(Available data Opens)
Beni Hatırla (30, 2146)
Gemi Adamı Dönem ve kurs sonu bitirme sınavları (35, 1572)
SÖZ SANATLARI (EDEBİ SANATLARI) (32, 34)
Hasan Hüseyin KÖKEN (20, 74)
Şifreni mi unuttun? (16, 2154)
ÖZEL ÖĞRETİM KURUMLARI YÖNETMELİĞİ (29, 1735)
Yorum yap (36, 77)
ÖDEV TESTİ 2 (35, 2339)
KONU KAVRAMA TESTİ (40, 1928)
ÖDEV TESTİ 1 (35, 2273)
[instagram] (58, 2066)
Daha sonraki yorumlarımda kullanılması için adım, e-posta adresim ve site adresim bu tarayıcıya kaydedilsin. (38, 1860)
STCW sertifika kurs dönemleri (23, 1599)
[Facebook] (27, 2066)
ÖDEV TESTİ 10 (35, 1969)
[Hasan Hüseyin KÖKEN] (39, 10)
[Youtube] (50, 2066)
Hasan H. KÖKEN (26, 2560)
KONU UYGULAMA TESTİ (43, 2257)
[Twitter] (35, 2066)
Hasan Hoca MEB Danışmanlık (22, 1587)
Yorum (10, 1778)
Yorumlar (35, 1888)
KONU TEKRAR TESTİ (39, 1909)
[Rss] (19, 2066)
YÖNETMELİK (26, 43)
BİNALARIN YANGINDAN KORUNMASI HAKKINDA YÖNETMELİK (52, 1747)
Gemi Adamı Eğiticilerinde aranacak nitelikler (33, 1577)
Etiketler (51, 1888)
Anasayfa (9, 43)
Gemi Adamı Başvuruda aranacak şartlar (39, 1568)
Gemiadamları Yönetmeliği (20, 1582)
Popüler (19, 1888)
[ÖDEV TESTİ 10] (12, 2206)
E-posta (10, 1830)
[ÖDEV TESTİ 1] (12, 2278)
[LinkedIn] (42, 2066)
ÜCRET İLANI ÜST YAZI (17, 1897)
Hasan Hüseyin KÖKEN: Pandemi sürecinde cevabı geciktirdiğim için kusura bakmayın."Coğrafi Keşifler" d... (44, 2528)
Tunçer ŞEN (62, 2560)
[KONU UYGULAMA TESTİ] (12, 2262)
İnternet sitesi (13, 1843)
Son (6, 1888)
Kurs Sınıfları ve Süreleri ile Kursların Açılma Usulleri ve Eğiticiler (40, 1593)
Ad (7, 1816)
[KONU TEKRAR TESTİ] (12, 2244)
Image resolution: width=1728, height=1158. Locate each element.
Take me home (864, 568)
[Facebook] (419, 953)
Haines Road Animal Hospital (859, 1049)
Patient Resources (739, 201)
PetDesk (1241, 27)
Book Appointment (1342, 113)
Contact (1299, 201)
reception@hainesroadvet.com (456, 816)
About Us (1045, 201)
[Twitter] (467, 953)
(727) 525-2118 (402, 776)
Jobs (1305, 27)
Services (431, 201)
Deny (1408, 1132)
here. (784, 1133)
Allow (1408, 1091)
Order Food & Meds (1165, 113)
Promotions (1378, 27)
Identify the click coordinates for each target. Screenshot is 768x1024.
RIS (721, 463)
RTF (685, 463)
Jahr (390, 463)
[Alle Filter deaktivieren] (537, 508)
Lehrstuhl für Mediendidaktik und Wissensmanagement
(Available data Closes)
Exercise objective
Could you copy every line from the records that has "Adamı" in it?

Reply to the task
Gemi Adamı Dönem ve kurs sonu bitirme sınavları (35, 1572)
Gemi Adamı Eğiticilerinde aranacak nitelikler (33, 1577)
Gemi Adamı Başvuruda aranacak şartlar (39, 1568)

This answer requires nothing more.